Extrait à lire:

Louis Even le samedi, 15 janvier 1944. Dans Le Crédit Social enseigné par Louis Even

Le 1er février, il y aura des élections municipales dans plusieurs villes de la province de Québec. Dans quatre d'entre elles, à Rouyn, Malartic, Val d'Or et Drummondville, l'Union des Électeurs se met en branle pour pousser dans le conseil muni­cipal le plus possible de créditistes.

Cette action surprend certains observateurs — observateurs qui ne sont pas activement liés au mouvement créditiste. La Frontière de Rouyn a même consacré un éditorial à critiquer cette déci­sion.

Évidemment, les créditistes, lorsqu'ils veulent prendre des décisions pour avancer leur cause, ne vont pas demander conseil à ceux qui ne s'intéres­sent que peu ou point à son succès.

"C'est mettre la politique à l'hôtel-de-ville," crient des scandalisés.

Si la politique est le service du bien commun, il en faut à l'hôtel-de-ville comme dans toutes les administrations publiques.

Si la politique est le service d'intérêts particu­liers, il n'en faut ni là ni dans les parlements.

Les créditistes croient poursuivre le bien com­mun, et non pas les intérêts de particuliers ou de clans, et ils attendent encore qu'on leur prouve le contraire.

Ils ont assez bien défini leur but dans la double formule :

En économique, le Crédit Social, pour servir la masse des consommateurs.

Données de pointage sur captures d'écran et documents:
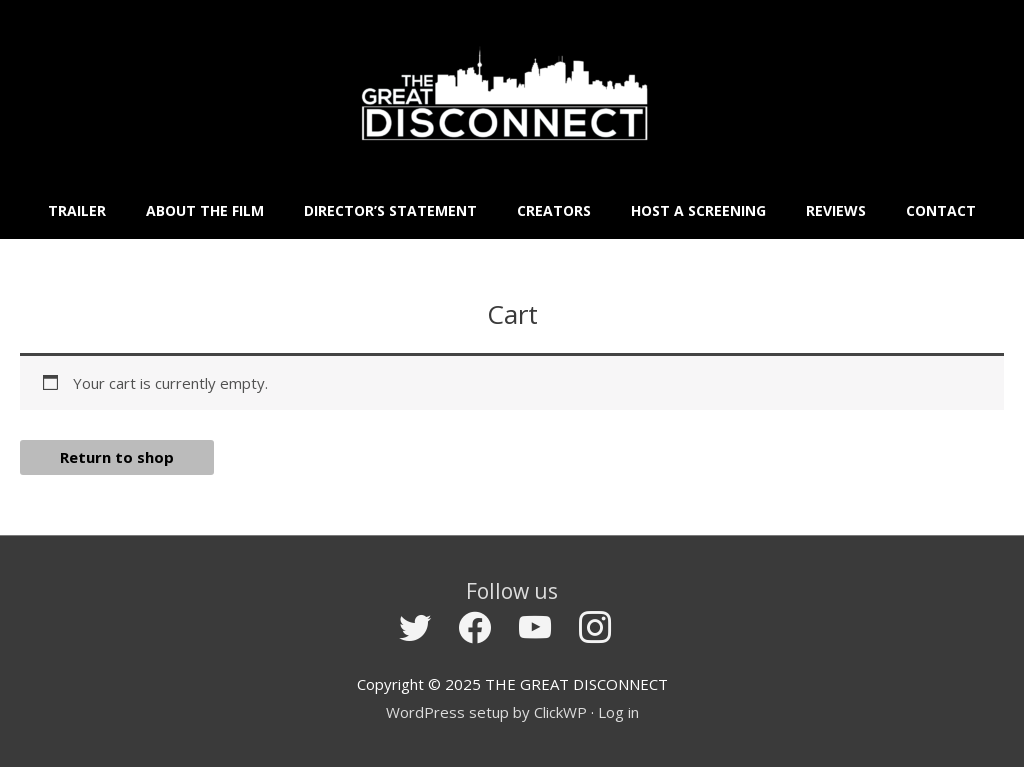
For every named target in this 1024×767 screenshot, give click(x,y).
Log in (618, 712)
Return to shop (117, 457)
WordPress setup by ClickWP (486, 712)
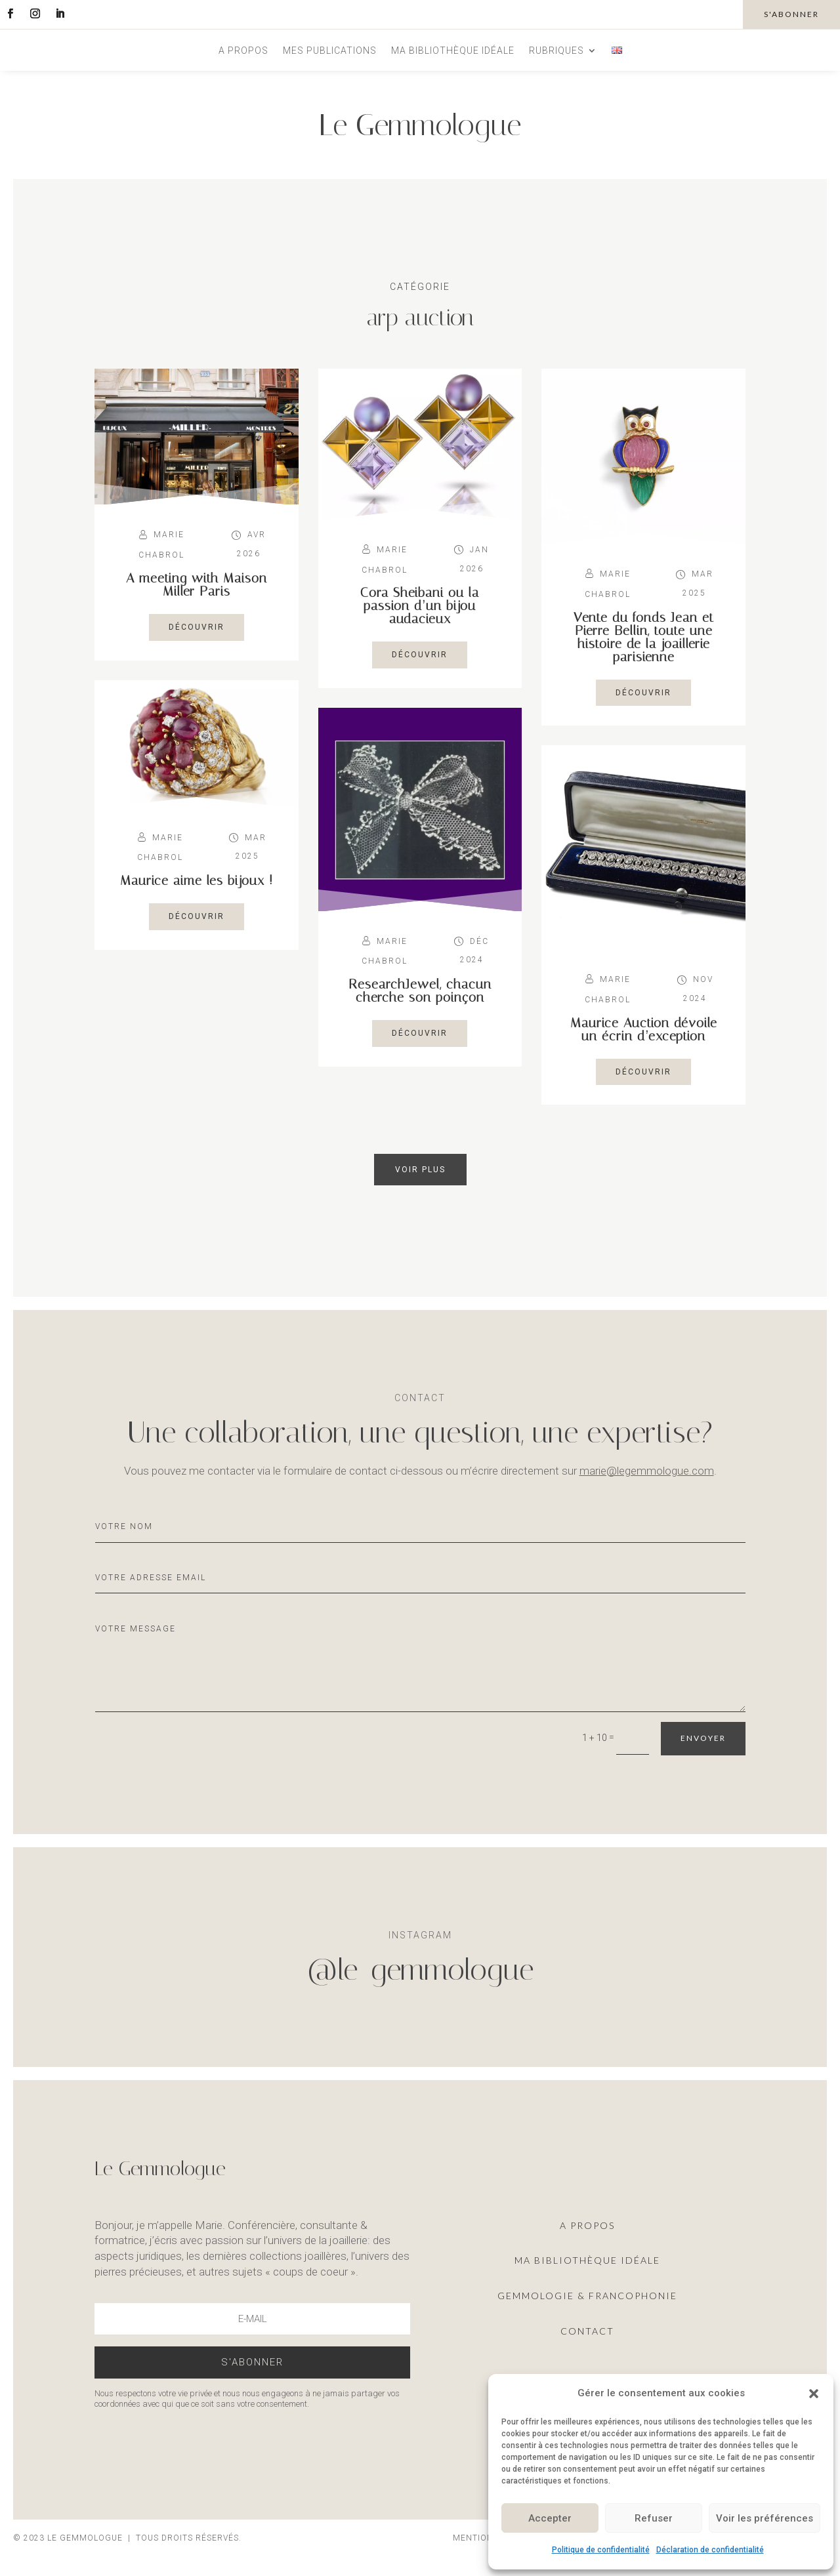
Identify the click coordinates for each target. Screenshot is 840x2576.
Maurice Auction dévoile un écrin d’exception (643, 1029)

Consigne A: Mettez à jour les enregistrements, de la ligne contenant « Return to shop (117, 457) » jusqu'à la fin des enregistrements, en remplaçant « Identify » par « Find » et en laissant tout le reste intact. N'incluez pas les images dans votre réponse.
Consigne B: Rédigez la suite de l'extrait sur la participation des créditistes aux élections municipales, à partir de sa dernière phrase.
Les enregistrements ci-dessus n'ont aucun lien avec l'extrait.

Réponse attendue A:
Return to shop (117, 457)
WordPress setup by ClickWP (486, 712)
Find the click coordinates for each target. Screenshot is 840x2576.
Maurice Auction dévoile un écrin d’exception (643, 1029)

Réponse attendue B:
En politique, l'Union des Électeurs, pour faire servir la masse des citoyens.

Une division des électeurs, un groupe particulier de citoyens, pourrait avoir une vision bornée. La masse des électeurs, l'Union des Électeurs, si elle s'occupe d'elle-même, s'occupe de tous les électeurs.

Et pour atteindre leur but, le service de tous dans l'économique et la politique, les créditistes vont prendre tous les moyens légitimes à leur dis­position, à mesure qu'ils en seront capables.

S'ils échouent dans certaines tentatives : c'est simplement parce qu'ils ne sont pas assez forts, parce que leur doctrine n'est pas assez connue, pas assez universellement reçue — pas parce qu'elle n'est pas bonne, ni parce que le moyen essayé n'est pas bon.

* * *

Mais, est-ce que le fait de se donner des conseils municipaux instaurerait le Crédit Social au pays ? Pas du tout. Nul créditiste renseigné ne s'illusionne à ce point. Ce ne sont pas les conseils municipaux qui feront une législation créditiste.

Mais tous les créditistes savent aussi une chose. C'est que la voix d'un homme reste une voix isolée ; tandis qu'un conseil municipal peut parler au nom de toute une corporation.

Et si, dans la province, des centaines de conseils municipaux demandent aux gouvernements supé­rieurs, au nom des dizaines de mille familles des corporations dont ils sont les officiers, une législa­tion pour l'homme et non plus pour la piastre, les gouvernements supérieurs feraient moins facile­ment la sourde oreille.

Dans toutes les dix années de crise d'avant-guerre, combien de conseils municipaux, pourtant aux prises avec des problèmes résultant d'une finance idiote, combien de conseils municipaux ont élevé publiquement la voix pour réclamer une finance plus conforme aux faits ? La Frontière peut-elle nous en nommer ?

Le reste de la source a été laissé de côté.